Can a ghost be so dwindled that it now haunts only the pages of a book? Does this mean anything more than that the book describes the ghost? It can mean a bit more. First, it implies that the ghost was previously active outside the book. Secondly, maybe it is marginally reactivated when the book is read? In the previous post, I described certain passages by Poul and Karen Anderson as "haunting."
These included:
"'Mithras, sentry at the frontier of the dark -'" (Gallicenae, p. 93)

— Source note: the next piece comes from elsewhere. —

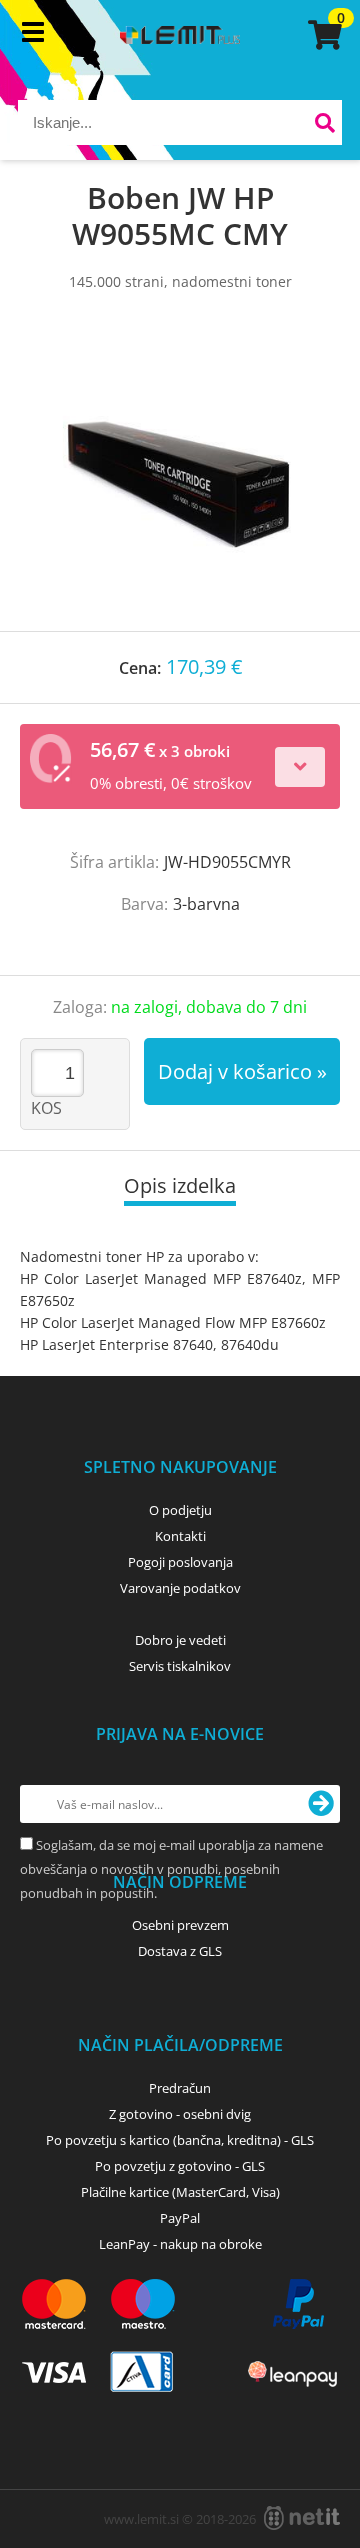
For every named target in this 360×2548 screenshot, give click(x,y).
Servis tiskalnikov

That is us. The dark is the unknown and everything that threatens life. Outer space is mostly unknown and we cannot survive in it without elaborate protection. Human consciousness is at the frontier of the dark. We are Mithras.
3 comments:
Kaor, Paul!
Apologies for my carping, but I'm uneasy at being compared to any "god," even one I don't believe exists. I would far rather think we are simply sentries at the frontier of the dark, unknown, and threatening. And I certainly hope mankind goes on to extend that frontier, to learn more about other worlds and possible intelligent races. To GO there!
Sean
Sean,
Many people sense or believe in a divine-human oneness/unity/unification but stop short of expressing it as a simple identity. I can write that we are Mithras because I regard deities like Mithras as our imaginings/projections. I can write that we are the One because I regard the One as all that is becoming conscious of itself through us.
Paul.
Kaor, Paul!
Well, I can understand the use of Mithras as a metaphor or analogy for being a sentry. But I can't agree with the pantheism you expressed in your third sentence.